REQUIREMENTS:
Rewrite the part of the fsblock email that opens with the words containing "Firstly, what is" and closes with "of each block.", swapping "pagecache" for "page cache" wherever it appears.
Start of DOCUMENT TEXT
Date: Sun, 24 Jun 2007 03:45:28 +0200
From: Nick Piggin <npiggin@suse.de>
To: Linux Kernel Mailing List <linux-kernel@vger.kernel.org>,
       Linux Memory Management List <linux-mm@kvack.org>,
       linux-fsdevel@vger.kernel.org
Subject: [RFC] fsblock
Message-ID: <20070624014528.GA17609@wotan.suse.de>
Mime-Version: 1.0
Content-Type: text/plain; charset=us-ascii
Content-Disposition: inline
User-Agent: Mutt/1.5.9i
Sender: linux-kernel-owner@vger.kernel.org
Content-Length: 10450
Lines: 190


I'm announcing "fsblock" now because it is quite intrusive and so I'd
like to get some thoughts about significantly changing this core part
of the kernel.

fsblock is a rewrite of the "buffer layer" (ding dong the witch is
dead), which I have been working on, on and off and is now at the stage
where some of the basics are working-ish. This email is going to be
long...

Firstly, what is the buffer layer?  The buffer layer isn't really a
buffer layer as in the buffer cache of unix: the block device cache
is unified with the pagecache (in terms of the pagecache, a blkdev
file is just like any other, but with a 1:1 mapping between offset
and block).

There are filesystem APIs to access the block device, but these go
through the block device pagecache as well. These don't exactly
define the buffer layer either.

The buffer layer is a layer between the pagecache and the block
device for block based filesystems. It keeps a translation between
logical offset and physical block number, as well as meta
information such as locks, dirtyness, and IO status of each block.
This information is tracked via the buffer_head structure.

Why rewrite the buffer layer?  Lots of people have had a desire to
completely rip out the buffer layer, but we can't do that[*] because
it does actually serve a useful purpose. Why the bad rap? Because
the code is old and crufty, and buffer_head is an awful name. It must 
be among the oldest code in the core fs/vm, and the main reason is
because of the inertia of so many and such complex filesystems.

[*] About the furthest we could go is use the struct page for the
information otherwise stored in the buffer_head, but this would be
tricky and suboptimal for filesystems with non page sized blocks and
would probably bloat the struct page as well.

So why rewrite rather than incremental improvements? Incremental
improvements are logically the correct way to do this, and we probably
could go from buffer.c to fsblock.c in steps. But I didn't do this
because: a) the blinding pace at which things move in this area would
make me an old man before it would be complete; b) I didn't actually
know exactly what it was going to look like before starting on it; c)
End of DOCUMENT TEXT
Start of EXCERPTED RECORDS
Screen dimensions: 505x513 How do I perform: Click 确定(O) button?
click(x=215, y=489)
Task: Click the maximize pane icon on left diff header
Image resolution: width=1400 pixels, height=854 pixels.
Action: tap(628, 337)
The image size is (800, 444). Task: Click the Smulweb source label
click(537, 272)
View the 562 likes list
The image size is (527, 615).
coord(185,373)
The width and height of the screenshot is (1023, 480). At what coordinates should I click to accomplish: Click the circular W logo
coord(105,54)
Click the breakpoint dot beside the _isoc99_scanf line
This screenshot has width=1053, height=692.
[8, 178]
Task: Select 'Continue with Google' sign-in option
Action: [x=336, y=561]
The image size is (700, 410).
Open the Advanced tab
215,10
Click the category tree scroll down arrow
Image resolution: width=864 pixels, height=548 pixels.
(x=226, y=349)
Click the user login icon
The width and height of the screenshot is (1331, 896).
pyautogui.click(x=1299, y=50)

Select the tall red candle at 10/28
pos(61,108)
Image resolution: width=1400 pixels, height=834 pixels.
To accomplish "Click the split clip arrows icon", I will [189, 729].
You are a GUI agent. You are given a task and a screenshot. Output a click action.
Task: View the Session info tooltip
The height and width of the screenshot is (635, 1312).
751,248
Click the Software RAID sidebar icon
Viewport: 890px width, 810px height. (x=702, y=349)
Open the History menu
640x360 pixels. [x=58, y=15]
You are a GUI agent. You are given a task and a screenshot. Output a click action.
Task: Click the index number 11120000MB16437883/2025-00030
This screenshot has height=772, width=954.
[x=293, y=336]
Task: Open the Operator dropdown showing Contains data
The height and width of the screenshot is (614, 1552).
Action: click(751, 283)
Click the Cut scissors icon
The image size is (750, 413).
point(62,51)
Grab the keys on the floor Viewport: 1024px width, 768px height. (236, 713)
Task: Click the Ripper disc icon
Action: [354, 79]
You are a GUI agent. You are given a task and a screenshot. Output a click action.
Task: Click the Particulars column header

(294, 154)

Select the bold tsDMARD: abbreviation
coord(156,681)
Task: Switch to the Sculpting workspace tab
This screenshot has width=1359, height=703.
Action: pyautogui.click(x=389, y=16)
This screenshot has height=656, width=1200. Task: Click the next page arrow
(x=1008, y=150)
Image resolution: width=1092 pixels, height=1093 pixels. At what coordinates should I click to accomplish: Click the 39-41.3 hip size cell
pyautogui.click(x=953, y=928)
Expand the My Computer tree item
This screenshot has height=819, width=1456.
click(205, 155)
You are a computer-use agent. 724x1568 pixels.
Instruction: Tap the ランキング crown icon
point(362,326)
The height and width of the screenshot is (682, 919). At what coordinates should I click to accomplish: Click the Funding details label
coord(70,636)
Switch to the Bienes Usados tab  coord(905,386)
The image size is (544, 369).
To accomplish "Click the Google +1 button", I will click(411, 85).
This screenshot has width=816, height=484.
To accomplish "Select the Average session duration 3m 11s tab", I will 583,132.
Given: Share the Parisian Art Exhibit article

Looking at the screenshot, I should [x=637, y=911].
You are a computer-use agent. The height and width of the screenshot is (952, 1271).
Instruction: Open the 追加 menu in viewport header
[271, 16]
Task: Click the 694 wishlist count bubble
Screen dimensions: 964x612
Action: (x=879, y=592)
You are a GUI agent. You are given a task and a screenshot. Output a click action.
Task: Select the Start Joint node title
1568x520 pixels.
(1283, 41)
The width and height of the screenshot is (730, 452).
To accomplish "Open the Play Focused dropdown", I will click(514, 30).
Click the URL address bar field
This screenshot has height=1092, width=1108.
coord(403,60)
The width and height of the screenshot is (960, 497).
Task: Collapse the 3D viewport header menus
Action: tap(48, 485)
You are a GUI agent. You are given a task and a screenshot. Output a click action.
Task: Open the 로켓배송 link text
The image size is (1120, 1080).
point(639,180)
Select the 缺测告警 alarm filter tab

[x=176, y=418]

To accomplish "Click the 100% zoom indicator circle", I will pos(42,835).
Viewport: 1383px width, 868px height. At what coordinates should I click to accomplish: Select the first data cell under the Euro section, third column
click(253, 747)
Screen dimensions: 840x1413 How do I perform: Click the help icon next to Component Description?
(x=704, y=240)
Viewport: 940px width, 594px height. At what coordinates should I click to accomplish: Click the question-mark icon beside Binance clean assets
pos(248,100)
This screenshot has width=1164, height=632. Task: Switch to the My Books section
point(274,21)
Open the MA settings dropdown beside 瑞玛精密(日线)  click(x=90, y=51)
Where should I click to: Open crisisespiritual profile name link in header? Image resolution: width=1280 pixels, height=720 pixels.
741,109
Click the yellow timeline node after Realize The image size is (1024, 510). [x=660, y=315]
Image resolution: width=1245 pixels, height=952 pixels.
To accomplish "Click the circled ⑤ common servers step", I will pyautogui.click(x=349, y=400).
End of EXCERPTED RECORDS
RESPONSE TO THIS TASK:
Firstly, what is the buffer layer?  The buffer layer isn't really a
buffer layer as in the buffer cache of unix: the block device cache
is unified with the page cache (in terms of the page cache, a blkdev
file is just like any other, but with a 1:1 mapping between offset
and block).

There are filesystem APIs to access the block device, but these go
through the block device page cache as well. These don't exactly
define the buffer layer either.

The buffer layer is a layer between the page cache and the block
device for block based filesystems. It keeps a translation between
logical offset and physical block number, as well as meta
information such as locks, dirtyness, and IO status of each block.